PDF Pipeline

Overview

Processes PDFs under conversionfiles/pdf/raw/, extracts text/tables (and optionally OCR), and indexes searchable chunks.

Event Grid: PdfProcessor for conversionfiles/pdf/raw (see pdf/funcs.py or pdf/pdf_processor.py depending on registration).
Optional HTTP route if present in Blueprints.

Input
Blob URL must be under https://<account>.blob.core.windows.net/conversionfiles/pdf/raw/<file>.pdf.
Content-Type: application/pdf.
Output
Artifacts under conversionfiles/pdf/parsed/<filename_without_ext>/.
Documents adhere to the unified index schema subset (see below).
Error
Emits failure artifacts and status updates; see Error Modes.

Download PDF.
Extraction using configured method (Form Recognizer or library) with page segmentation.
Build chunked documents with page numbers/sections; populate standard fields and ingestion_timestamp.
Write artifacts:
pdf_documents.jsonl
pdf_documents_index_ready.jsonl
pdf_summary.json
Embeddings + indexing (as per JSON/TXT), write pdf_documents_index_ready_embedded.jsonl, and upload.
On failures, write pdf_index_upload_failures.json.

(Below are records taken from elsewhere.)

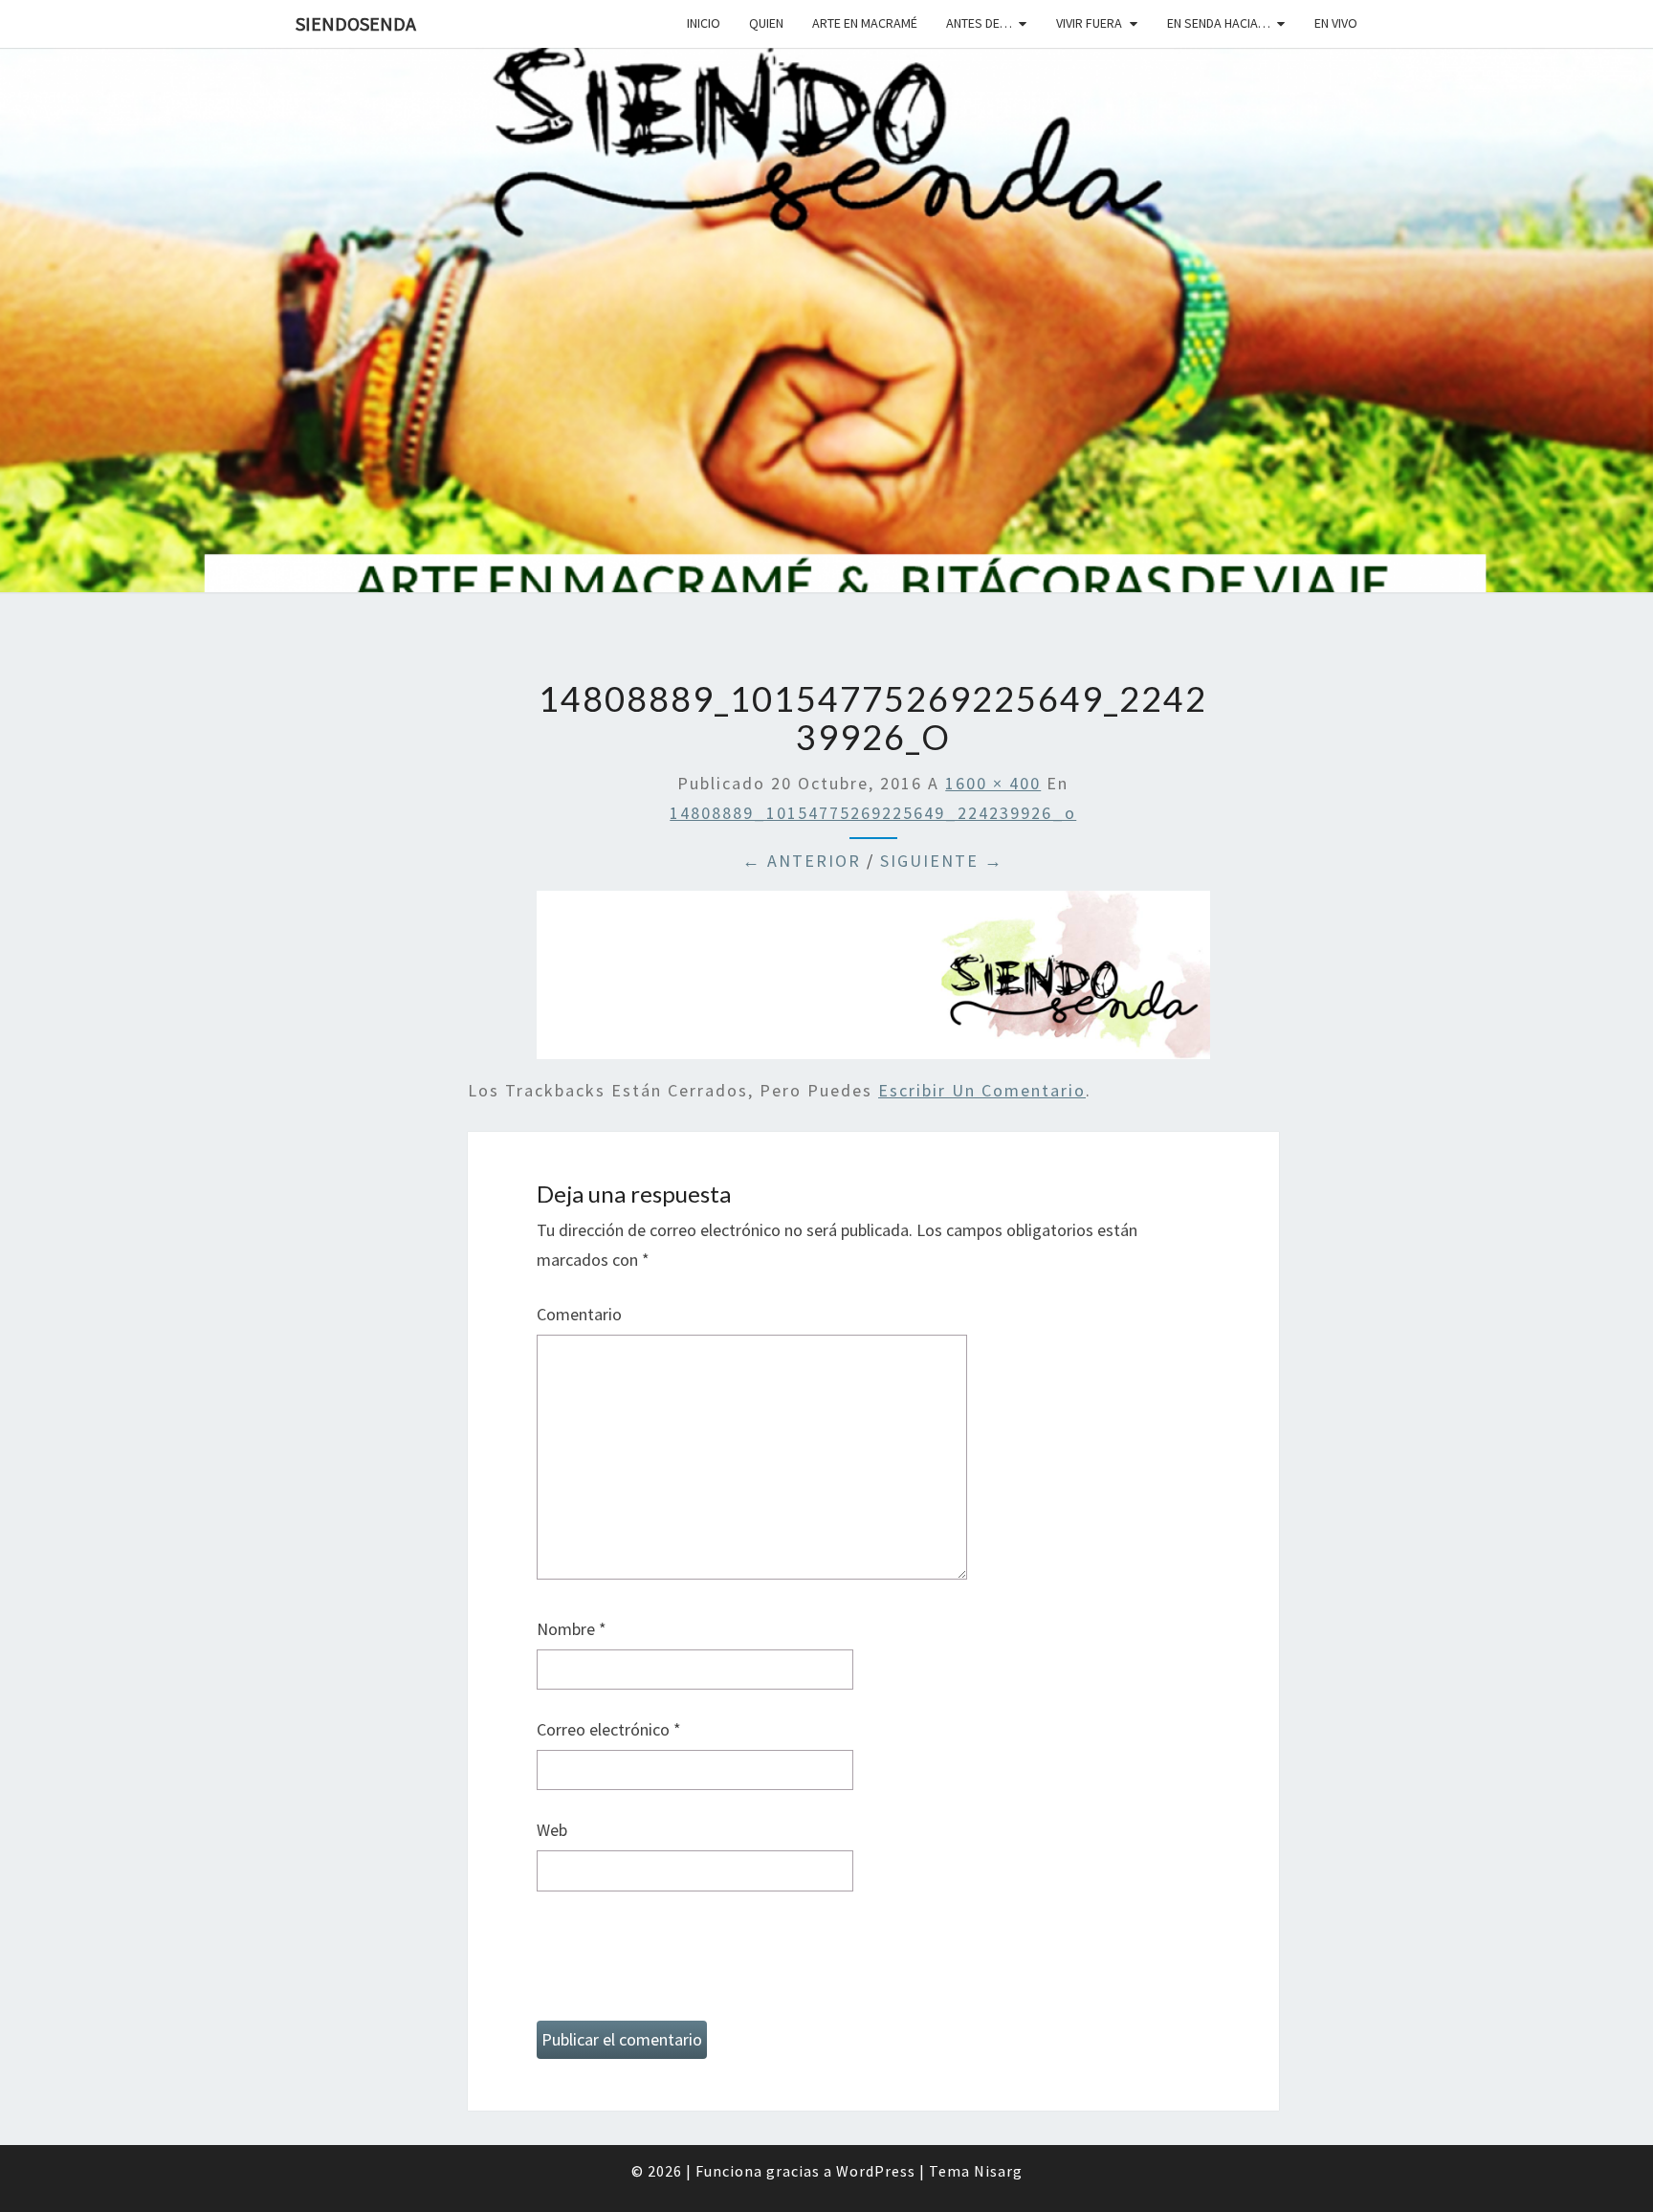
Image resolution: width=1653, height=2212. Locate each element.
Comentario (579, 1314)
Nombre (571, 1629)
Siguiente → (941, 861)
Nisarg (998, 2170)
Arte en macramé (864, 23)
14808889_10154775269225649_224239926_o (873, 813)
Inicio (703, 23)
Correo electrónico (609, 1729)
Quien (766, 23)
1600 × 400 (993, 783)
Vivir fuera (1089, 23)
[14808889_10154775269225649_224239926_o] (873, 981)
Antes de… (979, 23)
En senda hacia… (1218, 23)
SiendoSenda (356, 23)
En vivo (1335, 23)
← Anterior (801, 861)
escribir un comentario (982, 1090)
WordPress (875, 2170)
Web (552, 1830)
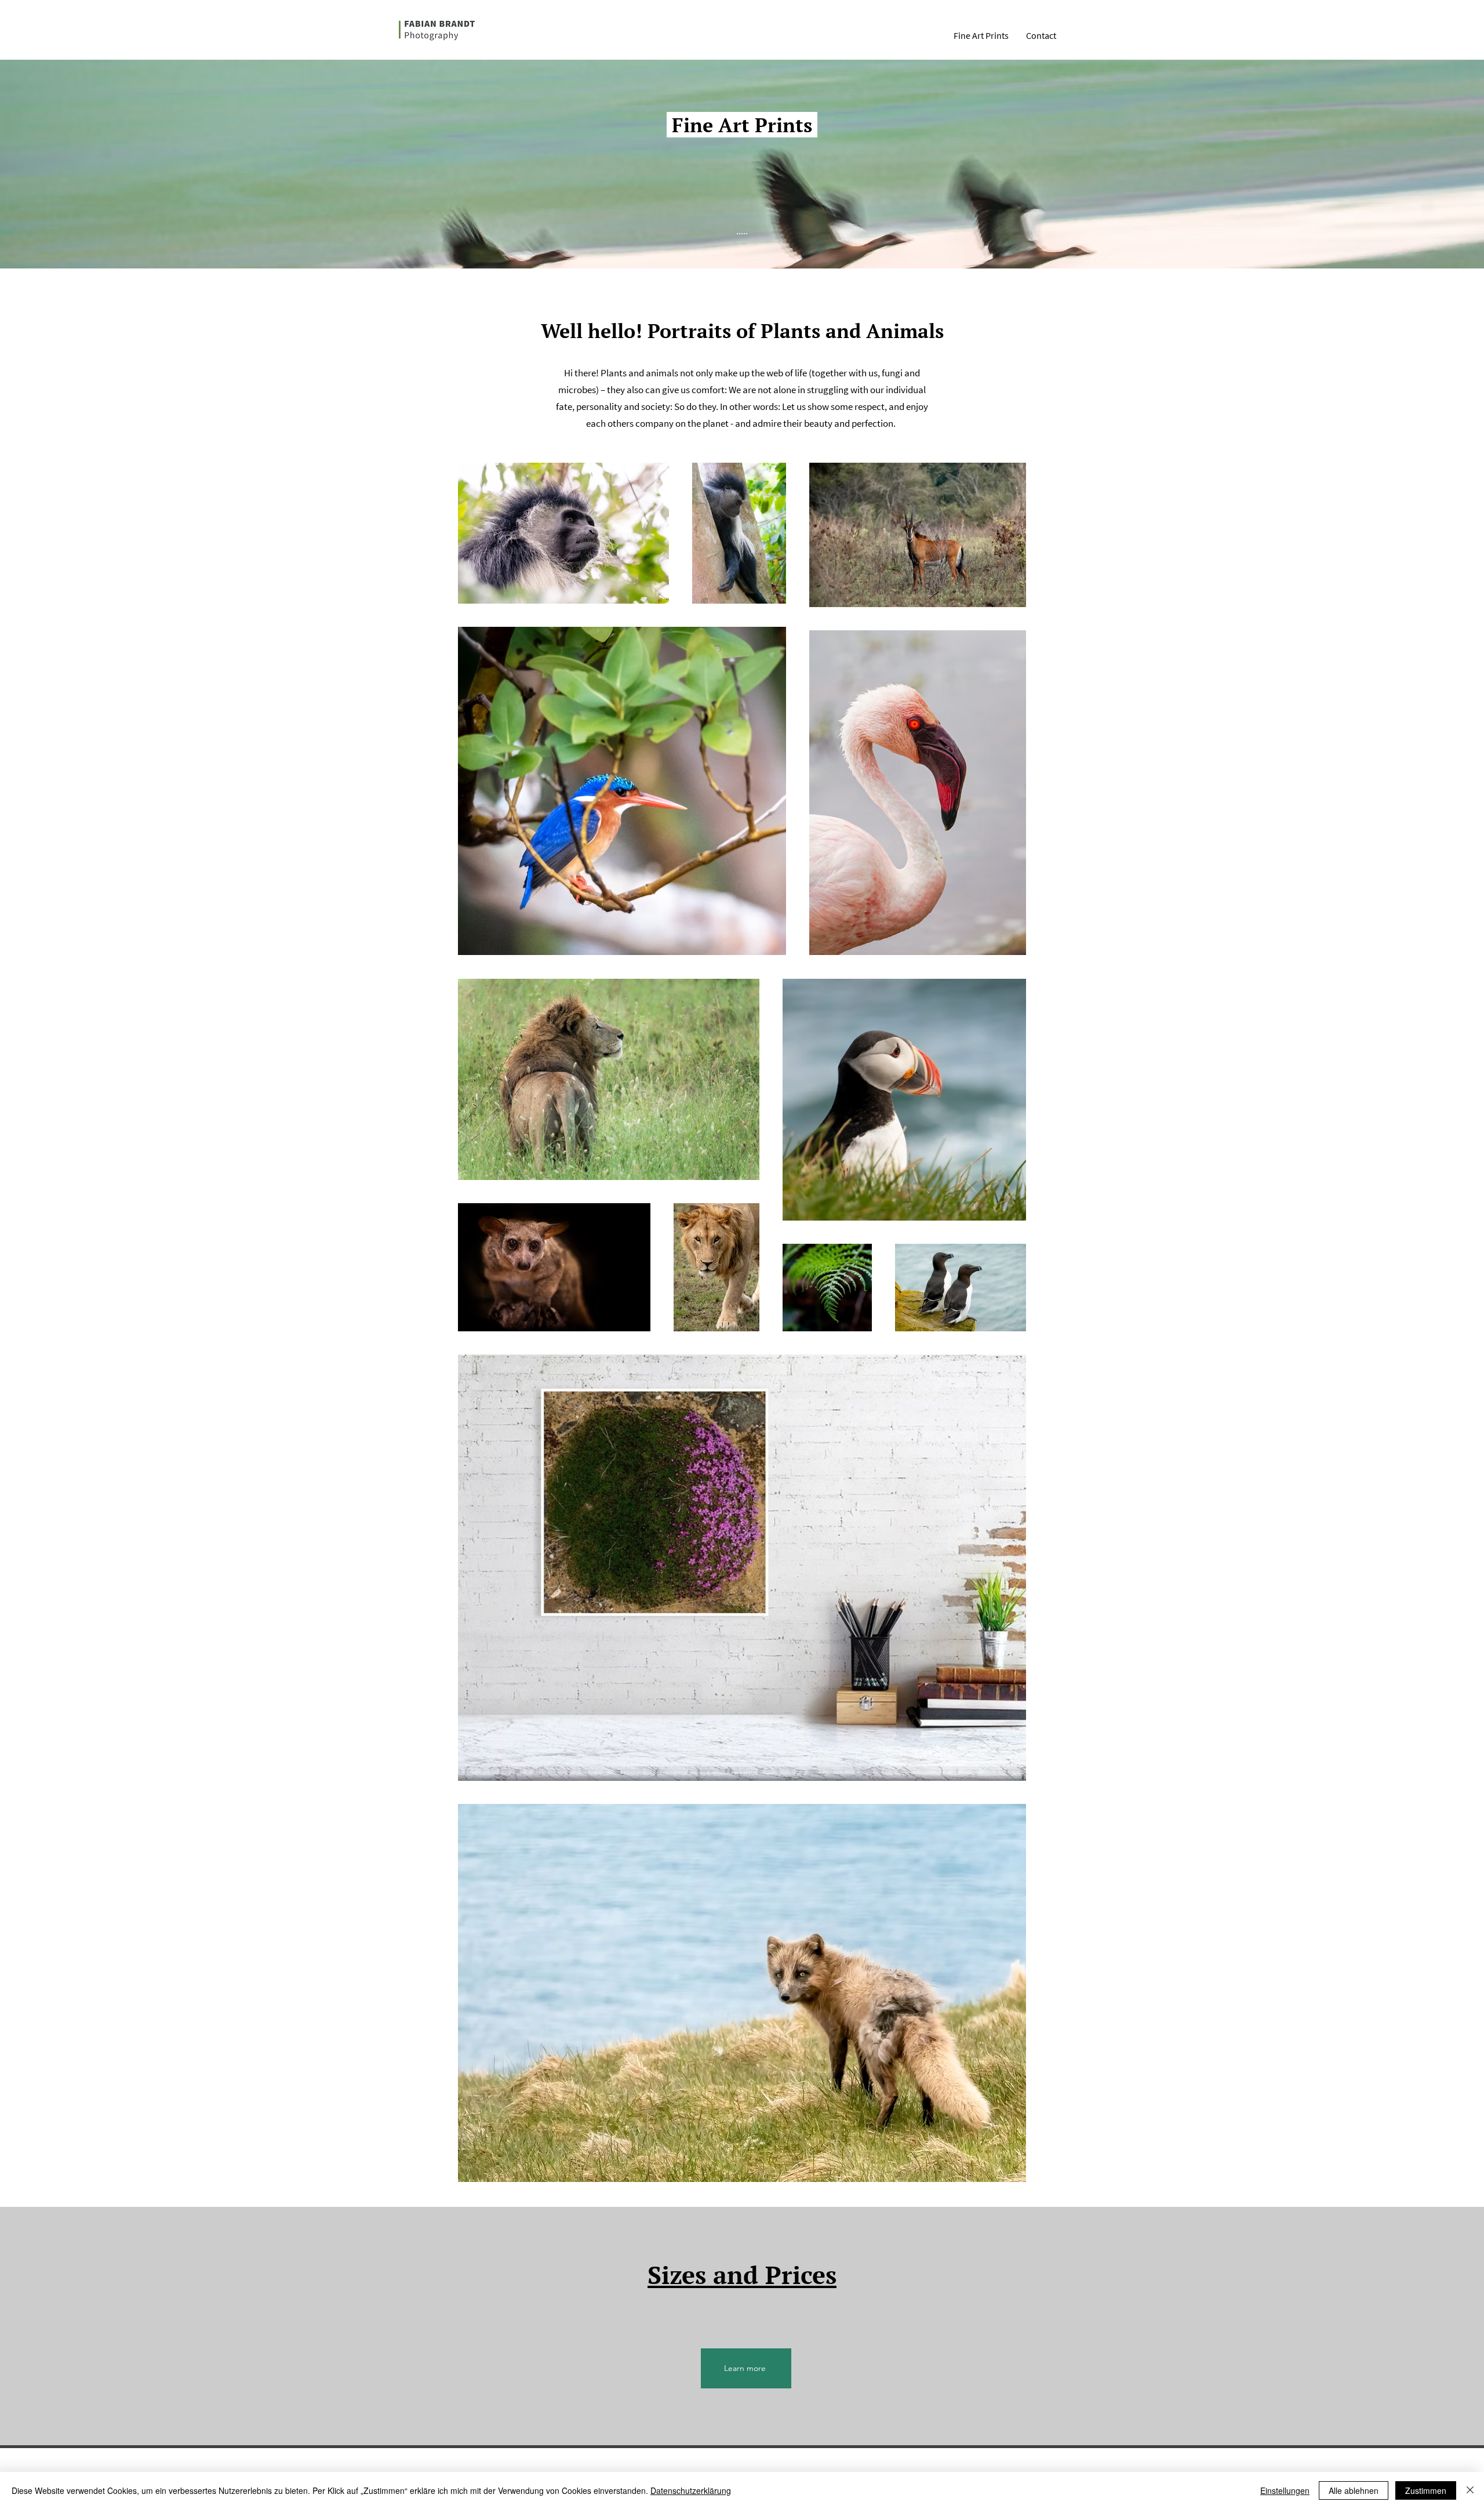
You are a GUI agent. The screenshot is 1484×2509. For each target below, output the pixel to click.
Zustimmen (1425, 2490)
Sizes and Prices (742, 2275)
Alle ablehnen (1353, 2490)
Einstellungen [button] (1285, 2490)
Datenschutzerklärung (690, 2490)
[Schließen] (1470, 2490)
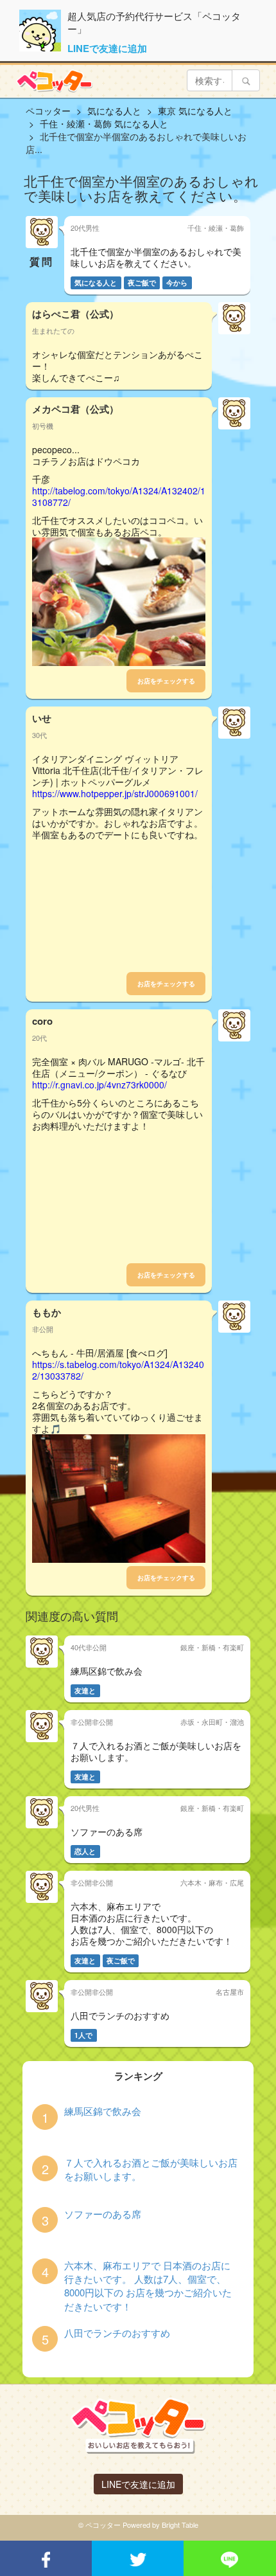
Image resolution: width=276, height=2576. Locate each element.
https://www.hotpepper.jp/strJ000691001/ (115, 793)
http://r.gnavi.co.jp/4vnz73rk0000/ (99, 1084)
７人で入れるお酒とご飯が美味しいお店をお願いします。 (150, 2169)
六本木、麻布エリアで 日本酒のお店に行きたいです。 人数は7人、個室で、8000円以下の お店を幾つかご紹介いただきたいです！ (148, 2285)
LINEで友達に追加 (107, 48)
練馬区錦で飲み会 (102, 2111)
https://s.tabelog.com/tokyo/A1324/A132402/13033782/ (118, 1370)
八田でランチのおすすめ (117, 2332)
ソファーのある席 (102, 2213)
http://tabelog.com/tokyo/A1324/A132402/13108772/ (118, 496)
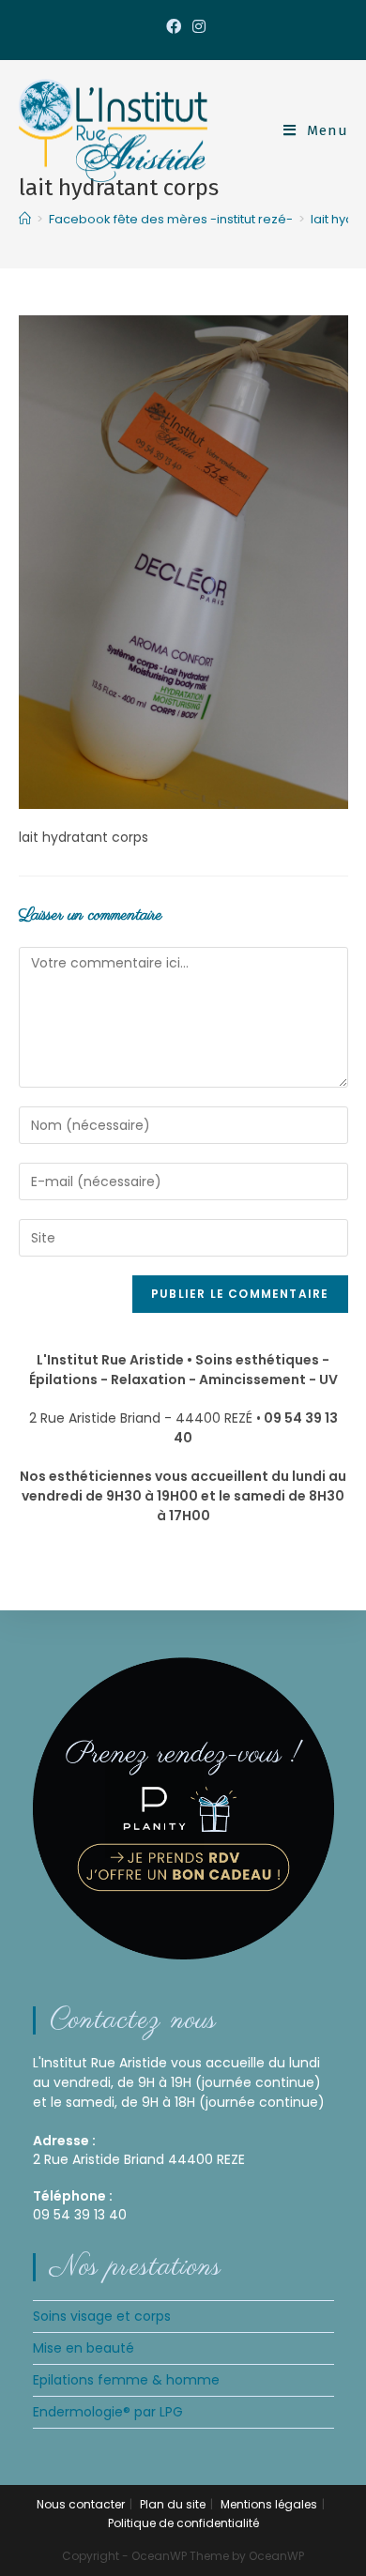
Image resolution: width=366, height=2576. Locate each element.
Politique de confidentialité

Large files may be paginated and chunked to respect token limits.
Vector field contentVector must be present for indexing.
Configure Form Recognizer via form_recognizer section in resources/configs/development_config.yml.
Validate ai_search configuration for index/embedding endpoints.

Code structure
Event handler orchestrates: blob download → extraction → mapping → artifacts → embeddings → upload.
Uses a shared status store: shared.status_store.get_status_store(); stages: downloading_file, extracting, documents_created, generating_embeddings, uploading_to_index, indexing_completed.
Extraction
Primary path: Azure Form Recognizer (model prebuilt-document) with paging.
Fallback path: library-based parsing if FR is unavailable, extracting text per page.
Chunking
Page-level chunks with optional intra-page splitting based on character or token heuristics.
Each chunk gets deterministic id; if split, subsequent parts suffix -pN and add original_id.
Mapping to schema
Allowed fields: id, source_file, source_path, file_type, mime_type, ingestion_timestamp, page_number, section_title, subsection_title, type, text, extra_metadata, contentVector.
Non-allowed keys are dropped before upload.
Embeddings
Lazy-loads rag_shared Retrieval; vector dimension matches config (default 1536) to field contentVector.
Context-window fallback rechunks and batches the embedding requests.
Index upload
Uploads batches to unified_text_index; collects per-item results.
Writes pdf_index_upload_failures.json with id, status_code, error_message, text_len, and vector_dim for diagnosis.

pdf_summary.json
{ "file_name": "sample.pdf", "total_documents": 123, "pages": 10, "processed_at": "...Z" }
pdf_documents_index_ready.jsonl (one JSON object per line)
{ "id": "abc123", "source_file": "sample.pdf", "file_type": "pdf", "page_number": 5, "text": "...", "ingestion_timestamp": "...Z" }
pdf_documents_index_ready_embedded.jsonl
Same as index_ready plus contentVector: [float, ...].
pdf_index_upload_failures.json
{ "failures": [ { "id": "...", "error_message": "...", "vector_dim": 1536 } ] }

form_recognizer.endpoint, form_recognizer.api_key, form_recognizer.model_id, form_recognizer.pages_per_call
Embeddings are configured globally under app.models.embeddings (deployment, api_version, endpoint/auth)
Chunking envs (if exposed similarly to JSON): PDF_EMBED_TEXT_MAX_CHARS, PDF_EMBED_CHUNK_OVERLAP, PDF_EMBED_FALLBACK_*

Status table fields: state, progress, processing_stage, documents_created, documents_uploaded, error_message.
Logs include counts, sizes (bytes/MB), and index upload summaries.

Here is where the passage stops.